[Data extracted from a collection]
----------
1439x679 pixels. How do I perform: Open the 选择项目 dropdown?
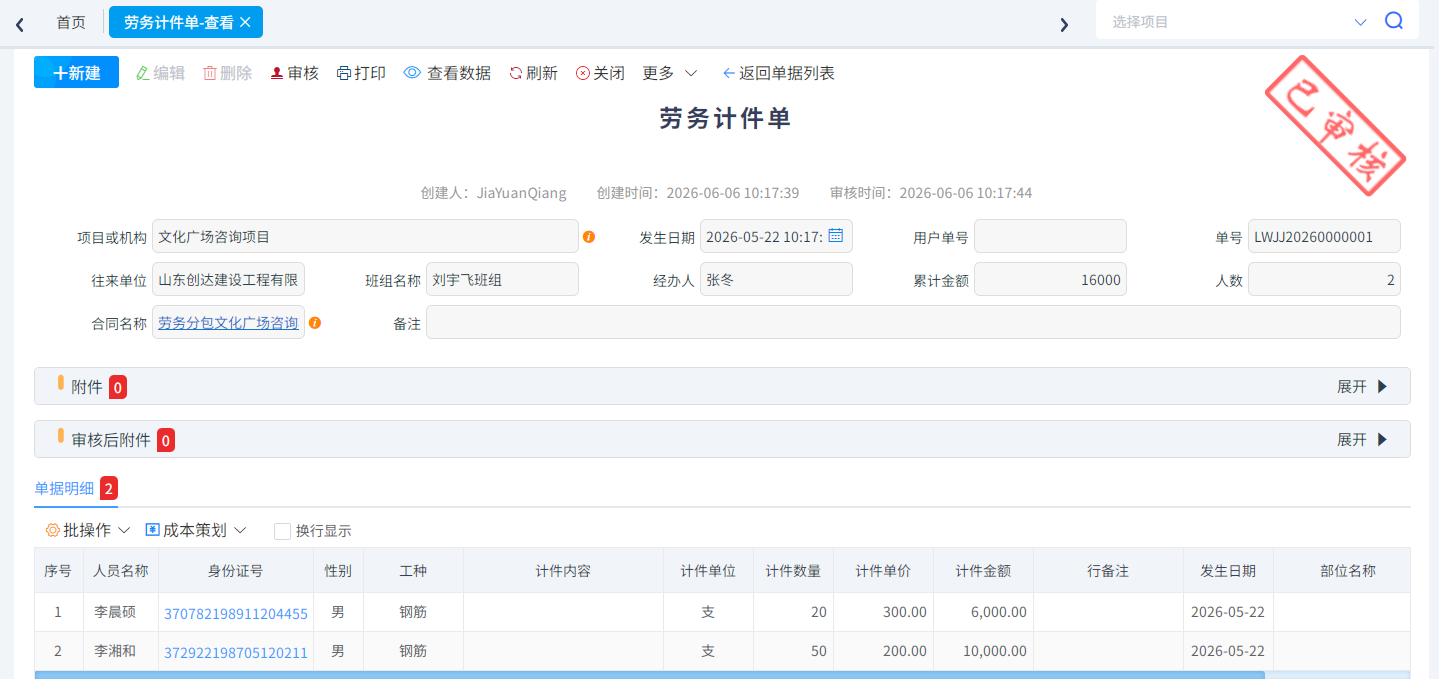pyautogui.click(x=1238, y=21)
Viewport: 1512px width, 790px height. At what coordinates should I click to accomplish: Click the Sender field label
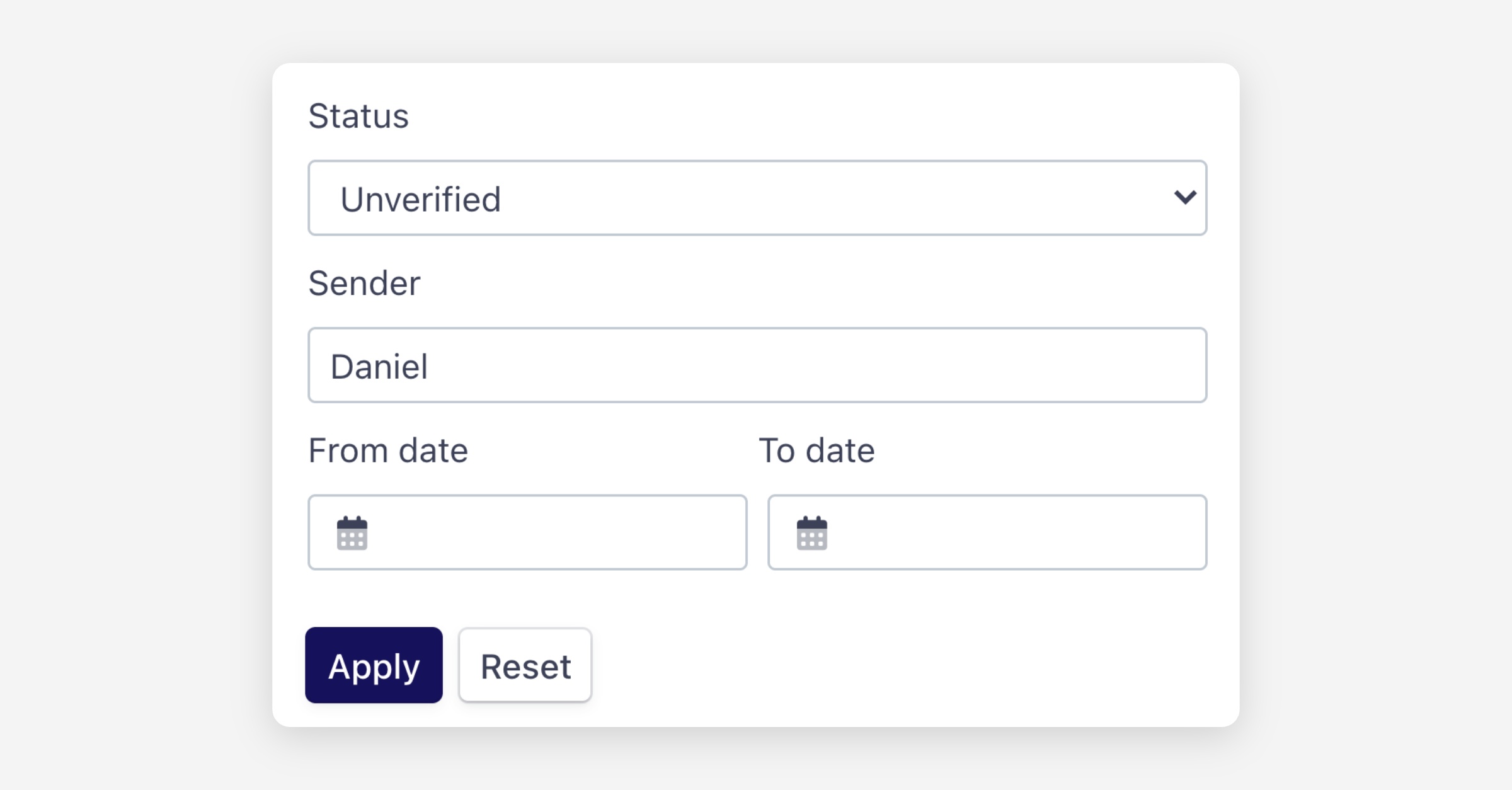364,283
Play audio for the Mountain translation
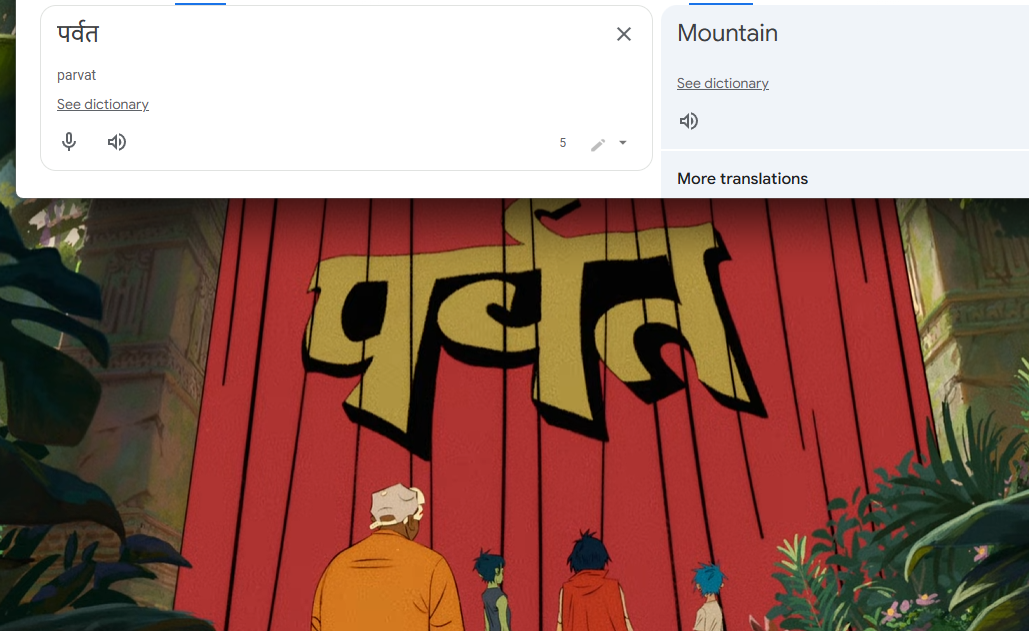Image resolution: width=1029 pixels, height=631 pixels. pyautogui.click(x=688, y=121)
----------
● **Prompt**
No pictures belong in the copy. Transcribe every entry exactly.

● **Solution for this task**
1439x679 pixels. How do I perform: Open the 选择项目 dropdown?
pyautogui.click(x=1238, y=21)
Viewport: 1512px width, 790px height. At what coordinates should I click to accomplish: Click the Sender field label
364,283
Play audio for the Mountain translation
Image resolution: width=1029 pixels, height=631 pixels. pyautogui.click(x=688, y=121)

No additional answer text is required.